**TASK TO CARRY OUT**: Recast every line of the material below as a Markdown table with the columns "No." and "Entry", numbering the rows in order and omitting blank lines.

[Saved entries]
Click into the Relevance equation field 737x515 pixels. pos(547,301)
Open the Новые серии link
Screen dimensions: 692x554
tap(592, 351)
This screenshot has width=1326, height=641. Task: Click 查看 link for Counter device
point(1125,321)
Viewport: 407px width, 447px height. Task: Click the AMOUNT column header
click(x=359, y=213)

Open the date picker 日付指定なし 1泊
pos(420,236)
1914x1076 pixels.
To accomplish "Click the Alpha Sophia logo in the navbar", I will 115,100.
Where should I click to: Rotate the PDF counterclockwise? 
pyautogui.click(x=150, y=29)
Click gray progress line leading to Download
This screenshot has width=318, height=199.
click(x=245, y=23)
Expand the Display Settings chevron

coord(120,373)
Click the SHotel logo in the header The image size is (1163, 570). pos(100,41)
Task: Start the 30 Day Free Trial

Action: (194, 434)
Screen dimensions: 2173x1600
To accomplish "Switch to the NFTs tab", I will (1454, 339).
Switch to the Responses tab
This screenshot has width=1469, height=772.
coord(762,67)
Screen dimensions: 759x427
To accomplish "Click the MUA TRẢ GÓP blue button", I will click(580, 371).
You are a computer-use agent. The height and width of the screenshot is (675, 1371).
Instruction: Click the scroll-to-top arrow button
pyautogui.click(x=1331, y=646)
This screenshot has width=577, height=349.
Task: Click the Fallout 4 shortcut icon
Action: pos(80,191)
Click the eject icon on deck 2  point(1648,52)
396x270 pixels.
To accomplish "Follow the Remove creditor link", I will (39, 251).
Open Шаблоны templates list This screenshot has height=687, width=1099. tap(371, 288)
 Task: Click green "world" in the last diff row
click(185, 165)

**THE ANSWER**:
| No. | Entry |
|---|---|
| 1 | Click into the Relevance equation field 737x515 pixels. pos(547,301) |
| 2 | Open the Новые серии link |
| 3 | Screen dimensions: 692x554 |
| 4 | tap(592, 351) |
| 5 | This screenshot has width=1326, height=641. Task: Click 查看 link for Counter device |
| 6 | point(1125,321) |
| 7 | Viewport: 407px width, 447px height. Task: Click the AMOUNT column header |
| 8 | click(x=359, y=213) |
| 9 | Open the date picker 日付指定なし 1泊 |
| 10 | pos(420,236) |
| 11 | 1914x1076 pixels. |
| 12 | To accomplish "Click the Alpha Sophia logo in the navbar", I will 115,100. |
| 13 | Where should I click to: Rotate the PDF counterclockwise?  |
| 14 | pyautogui.click(x=150, y=29) |
| 15 | Click gray progress line leading to Download |
| 16 | This screenshot has width=318, height=199. |
| 17 | click(x=245, y=23) |
| 18 | Expand the Display Settings chevron |
| 19 | coord(120,373) |
| 20 | Click the SHotel logo in the header The image size is (1163, 570). pos(100,41) |
| 21 | Task: Start the 30 Day Free Trial |
| 22 | Action: (194, 434) |
| 23 | Screen dimensions: 2173x1600 |
| 24 | To accomplish "Switch to the NFTs tab", I will (1454, 339). |
| 25 | Switch to the Responses tab |
| 26 | This screenshot has width=1469, height=772. |
| 27 | coord(762,67) |
| 28 | Screen dimensions: 759x427 |
| 29 | To accomplish "Click the MUA TRẢ GÓP blue button", I will click(580, 371). |
| 30 | You are a computer-use agent. The height and width of the screenshot is (675, 1371). |
| 31 | Instruction: Click the scroll-to-top arrow button |
| 32 | pyautogui.click(x=1331, y=646) |
| 33 | This screenshot has width=577, height=349. |
| 34 | Task: Click the Fallout 4 shortcut icon |
| 35 | Action: pos(80,191) |
| 36 | Click the eject icon on deck 2  point(1648,52) |
| 37 | 396x270 pixels. |
| 38 | To accomplish "Follow the Remove creditor link", I will (39, 251). |
| 39 | Open Шаблоны templates list This screenshot has height=687, width=1099. tap(371, 288) |
| 40 |  Task: Click green "world" in the last diff row |
| 41 | click(185, 165) |